─── TEXTE FOURNI ───
On ignore les dernières concessions faites au colonel Kadhafi pour obtenir cet accord, mais au cours de ces dernières heures, Tripoli avait exagérément multiplié les exigences, donnant la piètre impression d’une surenchère, pour ne pas dire d’un marchandage odieux à forte consonance de revanche.

En effet, en échange de la libération des prisonniers, Kadhafi avait obstinément cherché à obtenir, en prime, la réalisation de projets comme des voies ferrées ou la réhabilitation de ses sites archéologiques ainsi que la construction d’une autoroute traversant le pays et reliant ses frontières ; le gouvernement libyen a également demandé la modernisation de l’Hôpital de Benghazi où travaillaient les Bulgares. Autant d’exigences qui n’avaient pas manqué d’agacer du côté de Sofia, la capitale bulgare.

Qui pis est, après avoir rempli la première exigence du dirigeant libyen, à savoir verser un million de dollars à chacune des familles des 438 enfants contaminés, Tripoli avait mis la barre haut en mettant dans la balance une coopération politique renforcée avec l’Union Européenne.

Cette dernière requête date de quelques années et se veut une suite logique de la normalisation de ses relations avec Washington qui, au vu de la "civilisation" progressive du régime du tombeur du roi Idriss, a exclu son pays de sa liste noire depuis belle lurette.
─── DONNÉES FOURNIES ───
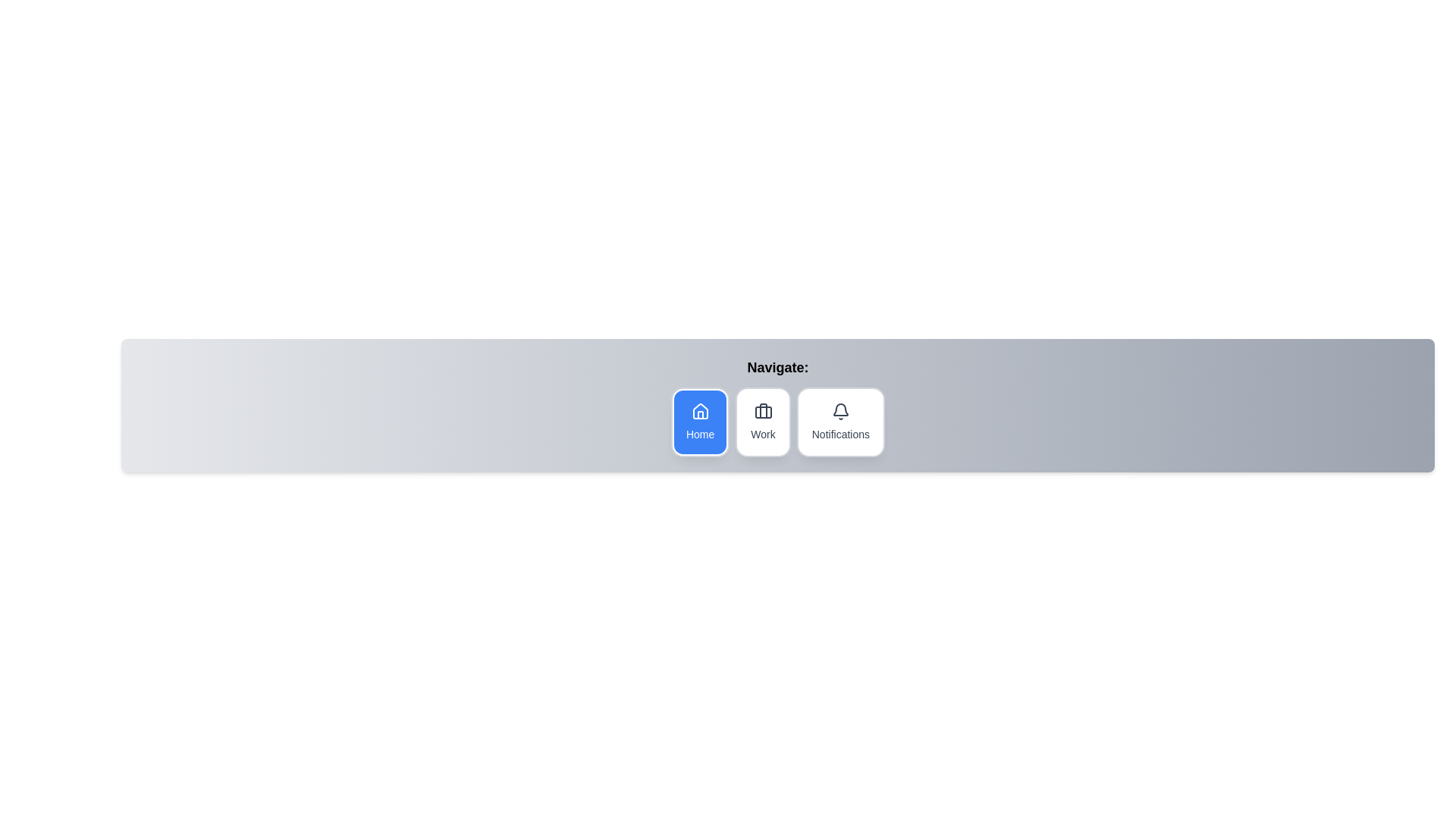 The image size is (1456, 819). Describe the element at coordinates (763, 422) in the screenshot. I see `the icon corresponding to Work` at that location.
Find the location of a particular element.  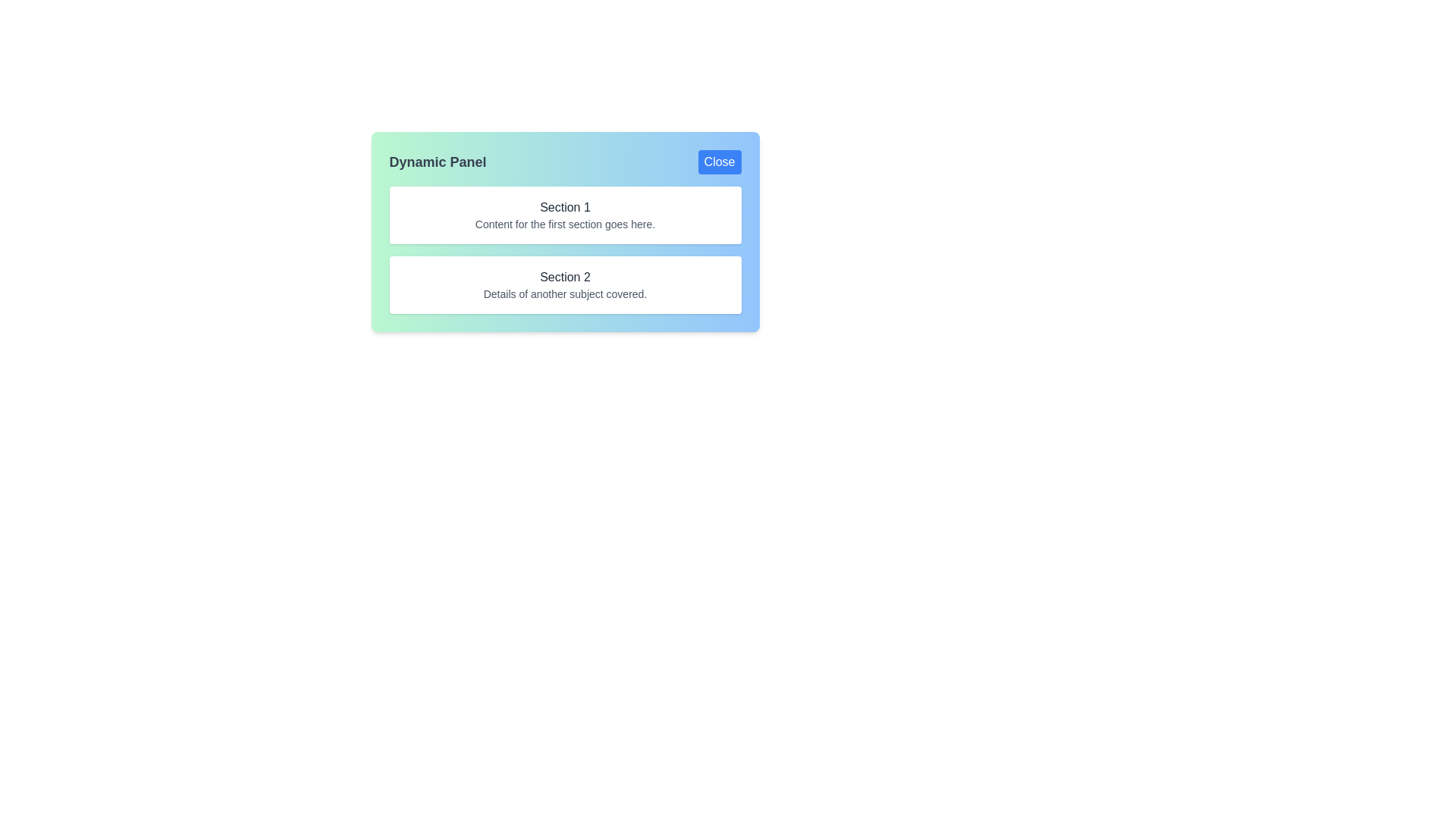

the subsections within the 'Dynamic Panel' which contains the headers 'Section 1' and 'Section 2' is located at coordinates (564, 231).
───
* _TRAVAIL À RÉALISER_:
**a)** Énumérez tous les projets de travaux que, d'après le texte fourni, la partie libyenne réclamait en prime en échange de la libération des prisonniers.
**b)** Recopiez fidèlement le passage du texte fourni qui commence aux mots « On ignore les » et s'arrête après les mots « consonance de revanche. ».

* _RÉSULTATS ATTENDUS_:
**a)**
- des voies ferrées
- la réhabilitation de ses sites archéologiques
- la construction d'une autoroute traversant le pays et reliant ses frontières
- la modernisation de l'Hôpital de Benghazi

**b)**
On ignore les dernières concessions faites au colonel Kadhafi pour obtenir cet accord, mais au cours de ces dernières heures, Tripoli avait exagérément multiplié les exigences, donnant la piètre impression d’une surenchère, pour ne pas dire d’un marchandage odieux à forte consonance de revanche.